Dade was shot four times and her neck slashed Monday, sometime between when she called Chicago police to frantically report that someone was trying to kill her, and the time that police arrived to find her dead and her children brutalized. That time period was no more than three to six minutes. It happened in mid-morning, at the home of Dade’s parents, on Chicago’s Southwest Side. There have been no arrests.
“For years, having a gun for self-defense in Chicago has been virtually illegal, thanks to the demagoguery of Daley and his predecessors,” Gottlieb stated. “They have left their citizens with no means of protection, other than a telephone and a prayer that police will arrive before some attacker leaves them robbed or raped, dying or dead.”
“And now Richard Daley is laboring hard to spread his Draconian gun control to every other corner of the state,” Gottlieb continued. “His cronies in Springfield are working overtime to stack the deck against gun owners and their rights. How many more Choni Dades will it take before the citizens of Illinois, and particularly the decent citizens of Chicago, tell Daley and his ilk to shut up, pack up and get out, and take their pro-criminal, anti-self defense philosophy with them?”
Gottlieb criticized Daley for pushing a lawsuit against the firearms industry, when the mayor should be devoting his efforts to prevent crimes like the Dade murder, and helping Chicagoans to defend themselves.

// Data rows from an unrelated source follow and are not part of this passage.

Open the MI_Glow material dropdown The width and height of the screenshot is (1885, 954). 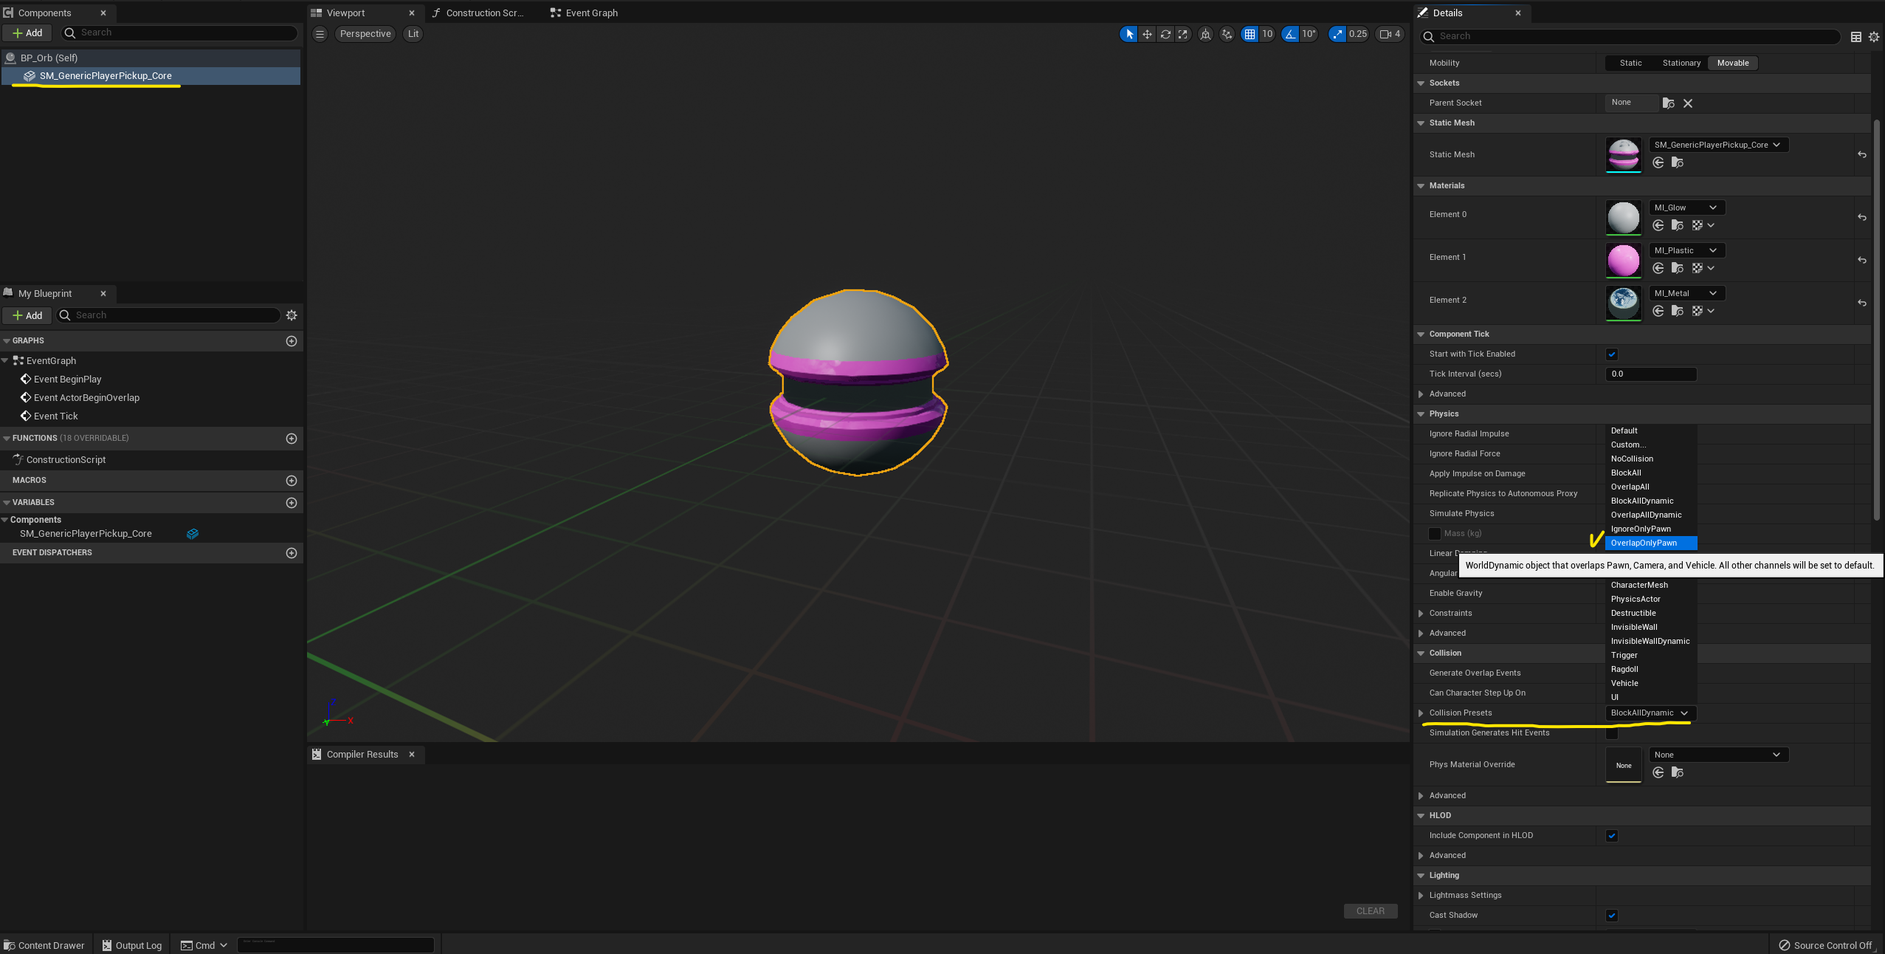[1686, 208]
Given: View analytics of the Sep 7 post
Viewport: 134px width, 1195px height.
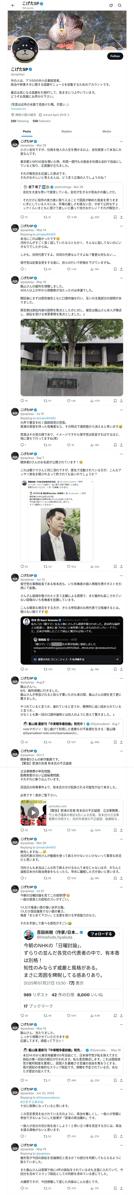Looking at the screenshot, I should click(92, 566).
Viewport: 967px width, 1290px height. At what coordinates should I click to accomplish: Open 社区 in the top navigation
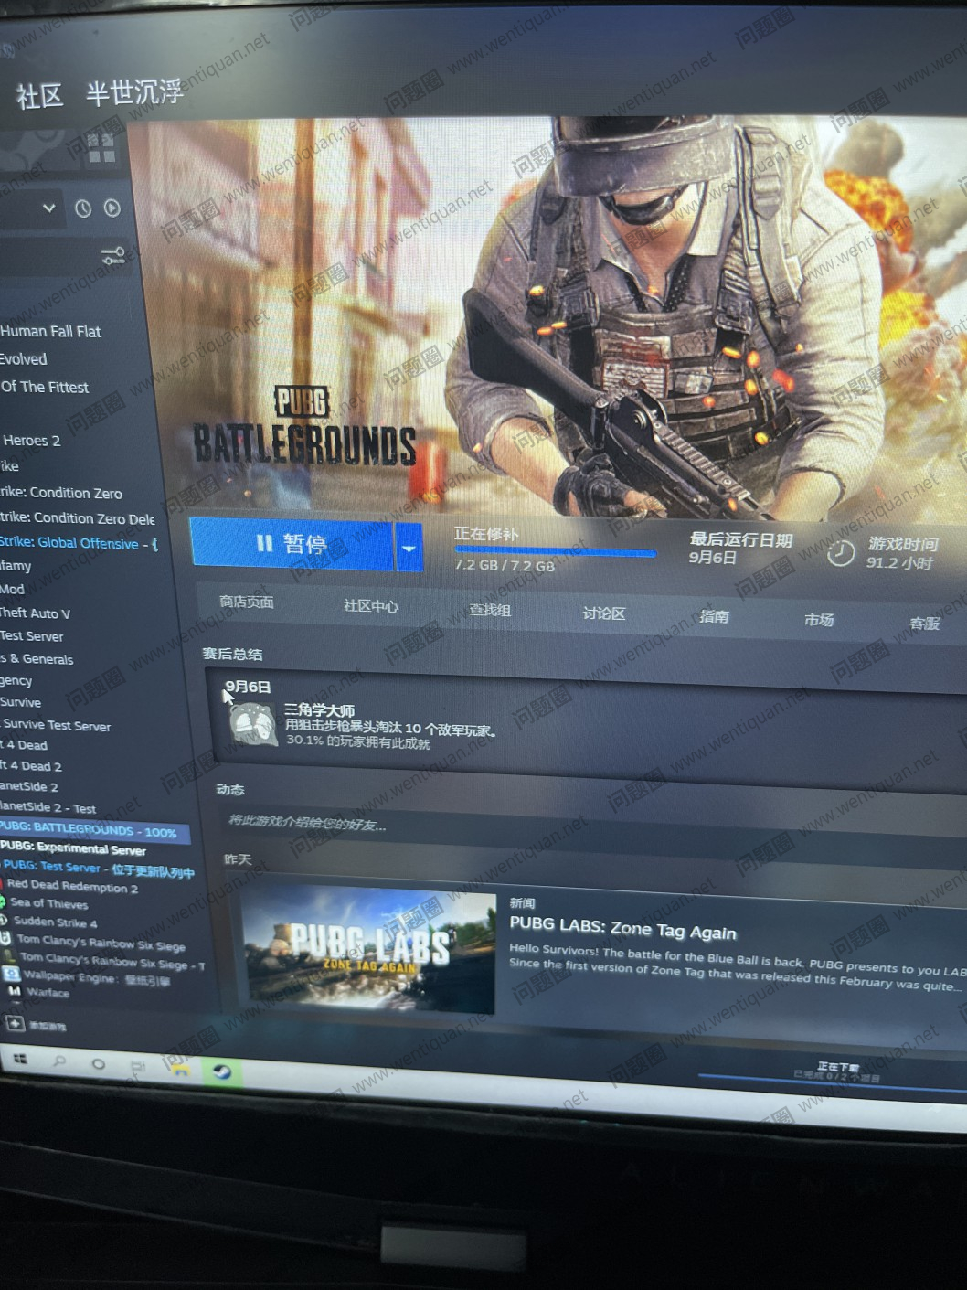click(39, 96)
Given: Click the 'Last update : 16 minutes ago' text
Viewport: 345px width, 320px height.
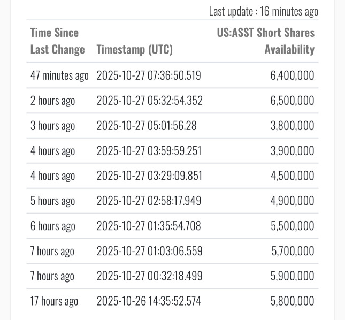Looking at the screenshot, I should 263,11.
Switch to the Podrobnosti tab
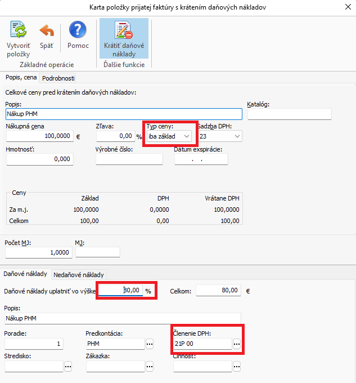 click(58, 78)
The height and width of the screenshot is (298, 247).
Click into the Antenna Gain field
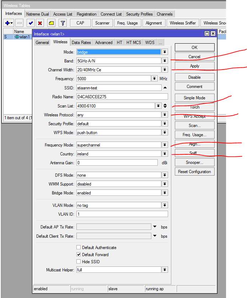point(117,163)
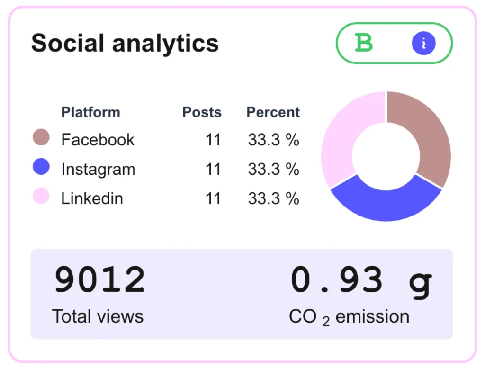Open the Social analytics panel title
Screen dimensions: 485x369
(x=125, y=43)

“Instead of Daley suing the gun industry to recover the costs of gun crime,” Gottlieb suggested, “maybe Chicago residents ought to sue the mayor, to recover their costs for medical treatment after being attacked by a thug, or to pay for funerals for loved ones murdered while Daley remains in office.
“Anti-gunners like Daley and his defenders will say that nobody can guarantee Choni Dade would still be alive if she had had a gun to defend herself and her children,” Gottlieb observed. “Unfortunately, that debate is moot. Chicago’s long-standing ban on handguns certainly deprived Dade and her parents of deciding whether to have a gun legally for self-defense, and now that philosophy may have deprived Dade of her life.”